More questions than answers in report

Six months ago the Green Party launched a campaign to stop the use of glyphosate-based herbicides, such as Roundup, being used to control weeds in our streets, parks and playgrounds. In that time thousands of people have signed our petition seeking an urgent full reassessment of glyphosate and glyphosate based herbicides.

The Green Party decided to call for a full reassessment of glyphosate after a report last year by the World Health Organisation identified glyphosate as a “probable carcinogen” – meaning it probably causes cancer in humans.

Yesterday the Environmental Protection Agency (EPA) announced it had undertaken a review of the evidence relating to the possible carcinogenicity of glyphosate – essentially asking the question does glyphosate cause cancer in humans?

Unfortunately, the EPA’s review appears to have fallen well shy of being a full reassessment of glyphosate and glyphosate based herbicides. The EPA authors used selective science to come their conclusions and as a result their conclusions are wrong.

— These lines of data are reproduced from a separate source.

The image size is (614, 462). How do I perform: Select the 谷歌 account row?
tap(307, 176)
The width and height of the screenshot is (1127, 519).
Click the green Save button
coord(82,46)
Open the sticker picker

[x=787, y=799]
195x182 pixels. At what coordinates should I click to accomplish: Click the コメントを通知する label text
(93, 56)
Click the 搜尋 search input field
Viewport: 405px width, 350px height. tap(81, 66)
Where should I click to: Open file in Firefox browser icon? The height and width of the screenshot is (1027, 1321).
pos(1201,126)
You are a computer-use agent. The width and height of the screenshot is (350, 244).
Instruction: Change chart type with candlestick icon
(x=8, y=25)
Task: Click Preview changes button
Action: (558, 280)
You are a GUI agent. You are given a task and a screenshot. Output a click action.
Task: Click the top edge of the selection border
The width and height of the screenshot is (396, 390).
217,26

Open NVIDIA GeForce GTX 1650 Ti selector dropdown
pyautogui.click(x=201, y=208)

This EPA’s review concluded that glyphosate is unlikely to be carcinogenic to humans or genotoxic (damaging to genetic material or DNA). Based on this conclusion they went on to say that glyphosate products approved in New Zealand are safe to use.

I consider the EPA review to have been selective because it only looks  at the carcinogenicity and genotoxicity of glyphosate – essentially whether it causes cancer or not. The review does not  consider the myriad of other potential health risks that have been associated with glyphosate. Other health risks that have been raised include hormone disruption that can occur at very low levels of exposure, risk to fertility, and negative impacts on the effectiveness of antibiotics.

A full reassessment of glyphosate based herbicides should include assessments of the full herbicide formulations as they are actually used. It should also measure the real life exposure to glyphosate that people in New Zealand experience from food and environmental exposure.

Another concern regarding the review is that it relies heavily on studies which are based on science supplied, and paid for, by the industry involved in the production of glyphosate herbicides.

It’s worthwhile noting that the European Union Commission has taken a much more precautionary position on glyphosate than our EPA. The Commission made three clear recommendations to EU member states:

  1. minimise the use of the substance in public parks, public playgrounds and gardens;
  2. minimise the pre-harvest use of glyphosate.
  3. ban a co-formulant called POE-tallowamine from glyphosate based products;

I’m certainly not yet convinced we should be spraying glyphosate based herbicides in public spaces, particularly our parks and schools where children are getting up close with plants and grasses that have been sprayed.

The EPA should be taking a precautionary approach to the use of glyphosate. That means prohibiting or minimising the use of glyphosate until it has been fully assessed for the full range of potentially harmful effects on human health and the environment.

Many major cities around the world, including Paris, Chicago, Rotterdam and Barcelona, have all decided to ban or limit the use of glyphosate based herbicides, and opted for alternatives they know are safe, effective and affordable.

New Zealand should be doing the same.